*What to work on*:
Set down every entry again exactly as it stands below.

*Extracted records*:
-----
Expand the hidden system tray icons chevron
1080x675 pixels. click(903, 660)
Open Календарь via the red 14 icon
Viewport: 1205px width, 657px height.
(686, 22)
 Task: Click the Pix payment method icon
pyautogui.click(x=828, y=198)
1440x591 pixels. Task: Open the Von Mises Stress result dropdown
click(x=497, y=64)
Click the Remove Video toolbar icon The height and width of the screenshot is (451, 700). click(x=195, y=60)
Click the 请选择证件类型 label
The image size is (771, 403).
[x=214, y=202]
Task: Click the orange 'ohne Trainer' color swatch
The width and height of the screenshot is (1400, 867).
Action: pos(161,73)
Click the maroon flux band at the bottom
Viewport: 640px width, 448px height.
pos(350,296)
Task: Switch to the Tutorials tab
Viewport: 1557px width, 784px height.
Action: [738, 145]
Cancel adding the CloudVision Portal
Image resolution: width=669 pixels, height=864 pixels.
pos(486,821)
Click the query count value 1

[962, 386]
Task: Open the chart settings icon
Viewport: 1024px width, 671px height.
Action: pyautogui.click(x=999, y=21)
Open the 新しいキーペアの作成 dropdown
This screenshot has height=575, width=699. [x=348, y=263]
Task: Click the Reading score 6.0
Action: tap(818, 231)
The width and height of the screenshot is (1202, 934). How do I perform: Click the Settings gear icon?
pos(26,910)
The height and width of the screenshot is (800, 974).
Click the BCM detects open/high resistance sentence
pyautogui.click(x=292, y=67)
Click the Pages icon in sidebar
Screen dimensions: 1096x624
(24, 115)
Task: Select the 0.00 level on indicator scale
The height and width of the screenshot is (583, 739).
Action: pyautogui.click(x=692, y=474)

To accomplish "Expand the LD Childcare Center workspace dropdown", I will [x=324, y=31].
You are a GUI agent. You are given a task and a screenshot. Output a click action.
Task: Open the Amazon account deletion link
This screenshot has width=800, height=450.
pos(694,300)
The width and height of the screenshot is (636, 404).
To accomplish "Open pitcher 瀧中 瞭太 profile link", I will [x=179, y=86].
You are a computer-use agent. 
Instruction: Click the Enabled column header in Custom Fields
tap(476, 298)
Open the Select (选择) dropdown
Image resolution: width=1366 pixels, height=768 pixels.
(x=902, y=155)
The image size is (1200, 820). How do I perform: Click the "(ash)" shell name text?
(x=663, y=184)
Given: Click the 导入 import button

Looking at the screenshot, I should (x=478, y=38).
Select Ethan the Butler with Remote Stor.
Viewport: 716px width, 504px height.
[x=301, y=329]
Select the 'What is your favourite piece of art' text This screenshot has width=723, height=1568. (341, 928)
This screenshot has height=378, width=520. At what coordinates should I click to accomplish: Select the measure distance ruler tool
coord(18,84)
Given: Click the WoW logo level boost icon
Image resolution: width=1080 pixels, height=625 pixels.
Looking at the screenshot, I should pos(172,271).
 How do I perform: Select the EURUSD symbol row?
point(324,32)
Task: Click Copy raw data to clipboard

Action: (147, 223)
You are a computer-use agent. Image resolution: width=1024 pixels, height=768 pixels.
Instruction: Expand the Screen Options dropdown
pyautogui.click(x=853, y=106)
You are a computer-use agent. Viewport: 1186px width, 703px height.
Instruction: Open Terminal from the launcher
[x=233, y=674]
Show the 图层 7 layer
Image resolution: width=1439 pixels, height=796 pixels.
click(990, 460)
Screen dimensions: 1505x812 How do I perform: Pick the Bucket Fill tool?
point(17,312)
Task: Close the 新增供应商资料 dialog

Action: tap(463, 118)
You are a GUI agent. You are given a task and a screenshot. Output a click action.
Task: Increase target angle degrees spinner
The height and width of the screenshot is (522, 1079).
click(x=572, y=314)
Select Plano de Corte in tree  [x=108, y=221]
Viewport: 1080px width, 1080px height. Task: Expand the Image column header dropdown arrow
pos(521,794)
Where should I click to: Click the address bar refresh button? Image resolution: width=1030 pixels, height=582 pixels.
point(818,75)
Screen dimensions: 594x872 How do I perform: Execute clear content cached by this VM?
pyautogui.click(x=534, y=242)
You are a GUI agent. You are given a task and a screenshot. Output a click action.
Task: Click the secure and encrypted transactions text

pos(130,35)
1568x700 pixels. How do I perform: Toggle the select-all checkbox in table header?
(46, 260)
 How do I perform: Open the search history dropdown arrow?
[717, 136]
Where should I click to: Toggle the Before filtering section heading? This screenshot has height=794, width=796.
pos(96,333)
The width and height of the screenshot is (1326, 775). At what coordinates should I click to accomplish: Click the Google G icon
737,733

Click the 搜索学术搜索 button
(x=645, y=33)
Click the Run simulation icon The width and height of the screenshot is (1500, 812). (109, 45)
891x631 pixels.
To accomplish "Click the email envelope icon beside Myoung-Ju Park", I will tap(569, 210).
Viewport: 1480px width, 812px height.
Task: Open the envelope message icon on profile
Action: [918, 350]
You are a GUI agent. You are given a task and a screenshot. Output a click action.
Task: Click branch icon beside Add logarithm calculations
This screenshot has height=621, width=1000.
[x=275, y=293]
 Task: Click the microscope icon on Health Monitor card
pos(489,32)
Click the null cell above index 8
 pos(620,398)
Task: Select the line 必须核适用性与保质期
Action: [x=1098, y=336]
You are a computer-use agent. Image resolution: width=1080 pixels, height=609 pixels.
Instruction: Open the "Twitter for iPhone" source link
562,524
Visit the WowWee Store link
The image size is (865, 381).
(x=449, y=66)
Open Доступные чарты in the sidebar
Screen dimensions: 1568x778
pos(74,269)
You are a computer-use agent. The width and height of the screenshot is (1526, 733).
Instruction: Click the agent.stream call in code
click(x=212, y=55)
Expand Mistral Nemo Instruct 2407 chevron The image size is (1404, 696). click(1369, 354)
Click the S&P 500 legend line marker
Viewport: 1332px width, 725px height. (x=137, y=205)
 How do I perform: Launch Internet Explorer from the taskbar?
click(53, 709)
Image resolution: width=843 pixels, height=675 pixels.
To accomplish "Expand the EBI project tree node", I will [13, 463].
-----
*Response*:
Expand the hidden system tray icons chevron
1080x675 pixels. click(903, 660)
Open Календарь via the red 14 icon
Viewport: 1205px width, 657px height.
(686, 22)
 Task: Click the Pix payment method icon
pyautogui.click(x=828, y=198)
1440x591 pixels. Task: Open the Von Mises Stress result dropdown
click(x=497, y=64)
Click the Remove Video toolbar icon The height and width of the screenshot is (451, 700). click(x=195, y=60)
Click the 请选择证件类型 label
The image size is (771, 403).
[x=214, y=202]
Task: Click the orange 'ohne Trainer' color swatch
The width and height of the screenshot is (1400, 867).
Action: pos(161,73)
Click the maroon flux band at the bottom
Viewport: 640px width, 448px height.
pos(350,296)
Task: Switch to the Tutorials tab
Viewport: 1557px width, 784px height.
Action: [738, 145]
Cancel adding the CloudVision Portal
Image resolution: width=669 pixels, height=864 pixels.
pos(486,821)
Click the query count value 1

[962, 386]
Task: Open the chart settings icon
Viewport: 1024px width, 671px height.
Action: pyautogui.click(x=999, y=21)
Open the 新しいキーペアの作成 dropdown
This screenshot has height=575, width=699. [x=348, y=263]
Task: Click the Reading score 6.0
Action: tap(818, 231)
The width and height of the screenshot is (1202, 934). How do I perform: Click the Settings gear icon?
pos(26,910)
The height and width of the screenshot is (800, 974).
Click the BCM detects open/high resistance sentence
pyautogui.click(x=292, y=67)
Click the Pages icon in sidebar
Screen dimensions: 1096x624
(24, 115)
Task: Select the 0.00 level on indicator scale
The height and width of the screenshot is (583, 739).
Action: pyautogui.click(x=692, y=474)

To accomplish "Expand the LD Childcare Center workspace dropdown", I will [x=324, y=31].
You are a GUI agent. You are given a task and a screenshot. Output a click action.
Task: Open the Amazon account deletion link
This screenshot has width=800, height=450.
pos(694,300)
The width and height of the screenshot is (636, 404).
To accomplish "Open pitcher 瀧中 瞭太 profile link", I will [x=179, y=86].
You are a computer-use agent. 
Instruction: Click the Enabled column header in Custom Fields
tap(476, 298)
Open the Select (选择) dropdown
Image resolution: width=1366 pixels, height=768 pixels.
(x=902, y=155)
The image size is (1200, 820). How do I perform: Click the "(ash)" shell name text?
(x=663, y=184)
Given: Click the 导入 import button

Looking at the screenshot, I should (x=478, y=38).
Select Ethan the Butler with Remote Stor.
Viewport: 716px width, 504px height.
[x=301, y=329]
Select the 'What is your favourite piece of art' text This screenshot has width=723, height=1568. (341, 928)
This screenshot has height=378, width=520. At what coordinates should I click to accomplish: Select the measure distance ruler tool
coord(18,84)
Given: Click the WoW logo level boost icon
Image resolution: width=1080 pixels, height=625 pixels.
Looking at the screenshot, I should pos(172,271).
 How do I perform: Select the EURUSD symbol row?
point(324,32)
Task: Click Copy raw data to clipboard

Action: (147, 223)
You are a computer-use agent. Image resolution: width=1024 pixels, height=768 pixels.
Instruction: Expand the Screen Options dropdown
pyautogui.click(x=853, y=106)
You are a computer-use agent. Viewport: 1186px width, 703px height.
Instruction: Open Terminal from the launcher
[x=233, y=674]
Show the 图层 7 layer
Image resolution: width=1439 pixels, height=796 pixels.
click(990, 460)
Screen dimensions: 1505x812 How do I perform: Pick the Bucket Fill tool?
point(17,312)
Task: Close the 新增供应商资料 dialog

Action: tap(463, 118)
You are a GUI agent. You are given a task and a screenshot. Output a click action.
Task: Increase target angle degrees spinner
The height and width of the screenshot is (522, 1079).
click(x=572, y=314)
Select Plano de Corte in tree  [x=108, y=221]
Viewport: 1080px width, 1080px height. Task: Expand the Image column header dropdown arrow
pos(521,794)
Where should I click to: Click the address bar refresh button? Image resolution: width=1030 pixels, height=582 pixels.
point(818,75)
Screen dimensions: 594x872 How do I perform: Execute clear content cached by this VM?
pyautogui.click(x=534, y=242)
You are a GUI agent. You are given a task and a screenshot. Output a click action.
Task: Click the secure and encrypted transactions text

pos(130,35)
1568x700 pixels. How do I perform: Toggle the select-all checkbox in table header?
(46, 260)
 How do I perform: Open the search history dropdown arrow?
[717, 136]
Where should I click to: Toggle the Before filtering section heading? This screenshot has height=794, width=796.
pos(96,333)
The width and height of the screenshot is (1326, 775). At what coordinates should I click to accomplish: Click the Google G icon
737,733

Click the 搜索学术搜索 button
(x=645, y=33)
Click the Run simulation icon The width and height of the screenshot is (1500, 812). (109, 45)
891x631 pixels.
To accomplish "Click the email envelope icon beside Myoung-Ju Park", I will tap(569, 210).
Viewport: 1480px width, 812px height.
Task: Open the envelope message icon on profile
Action: [918, 350]
You are a GUI agent. You are given a task and a screenshot. Output a click action.
Task: Click branch icon beside Add logarithm calculations
This screenshot has height=621, width=1000.
[x=275, y=293]
 Task: Click the microscope icon on Health Monitor card
pos(489,32)
Click the null cell above index 8
 pos(620,398)
Task: Select the line 必须核适用性与保质期
Action: [x=1098, y=336]
You are a computer-use agent. Image resolution: width=1080 pixels, height=609 pixels.
Instruction: Open the "Twitter for iPhone" source link
562,524
Visit the WowWee Store link
The image size is (865, 381).
(x=449, y=66)
Open Доступные чарты in the sidebar
Screen dimensions: 1568x778
pos(74,269)
You are a computer-use agent. The width and height of the screenshot is (1526, 733).
Instruction: Click the agent.stream call in code
click(x=212, y=55)
Expand Mistral Nemo Instruct 2407 chevron The image size is (1404, 696). click(1369, 354)
Click the S&P 500 legend line marker
Viewport: 1332px width, 725px height. (x=137, y=205)
 How do I perform: Launch Internet Explorer from the taskbar?
click(53, 709)
Image resolution: width=843 pixels, height=675 pixels.
To accomplish "Expand the EBI project tree node", I will [13, 463].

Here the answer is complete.